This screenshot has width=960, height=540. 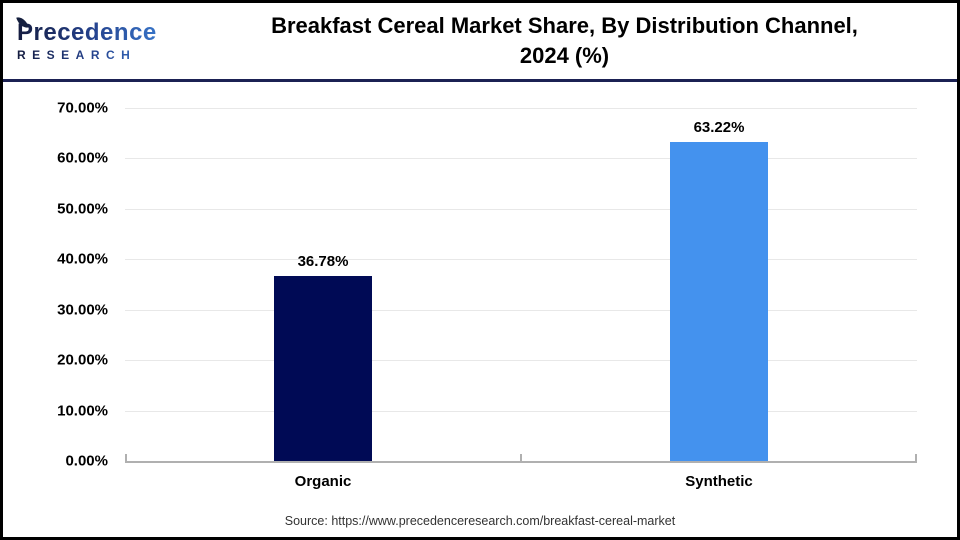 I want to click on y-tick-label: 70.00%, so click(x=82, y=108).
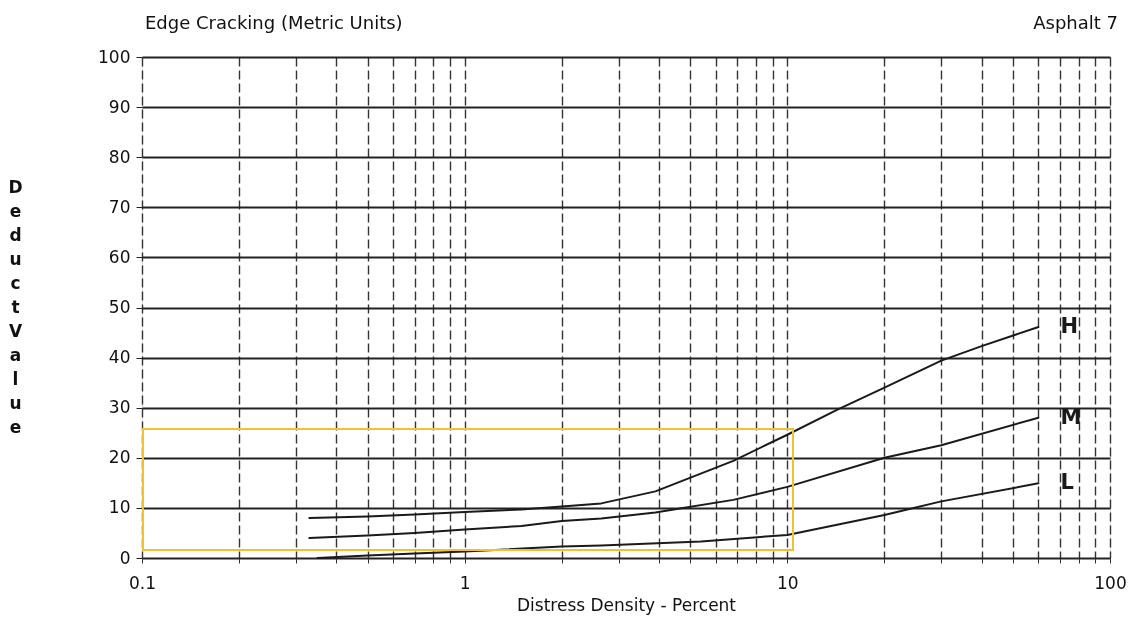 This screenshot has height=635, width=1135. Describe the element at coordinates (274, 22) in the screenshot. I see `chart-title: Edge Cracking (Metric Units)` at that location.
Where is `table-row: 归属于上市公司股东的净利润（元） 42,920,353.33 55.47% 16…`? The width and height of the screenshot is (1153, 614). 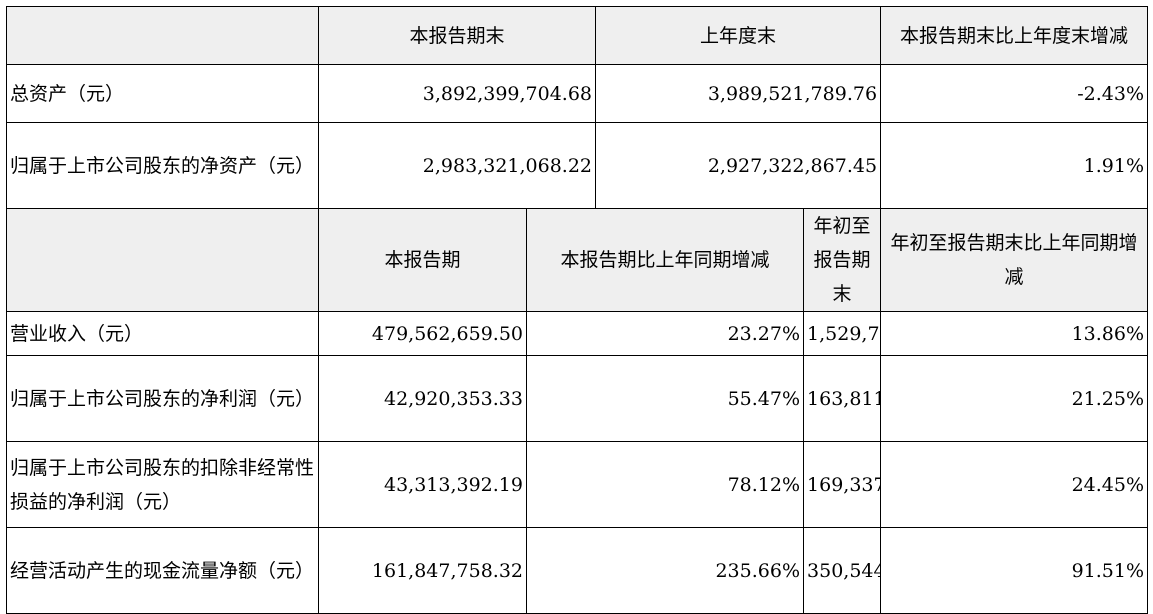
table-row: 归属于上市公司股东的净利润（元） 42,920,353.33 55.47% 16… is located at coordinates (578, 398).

--

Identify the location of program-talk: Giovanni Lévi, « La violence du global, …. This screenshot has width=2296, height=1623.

### What this task involves
Rename "screenshot" to "capture" in the entries from the line with "is (1153, 614)." up to and including the line with "table-row: 归属于上市公司股东的净利润（元） 42,920,353.33 55.47% 16… is", and return only those lines, otherwise unchanged and without the pictures.

### Written solution
Where is `table-row: 归属于上市公司股东的净利润（元） 42,920,353.33 55.47% 16…`? The width and height of the capture is (1153, 614). 
table-row: 归属于上市公司股东的净利润（元） 42,920,353.33 55.47% 16… is located at coordinates (578, 398).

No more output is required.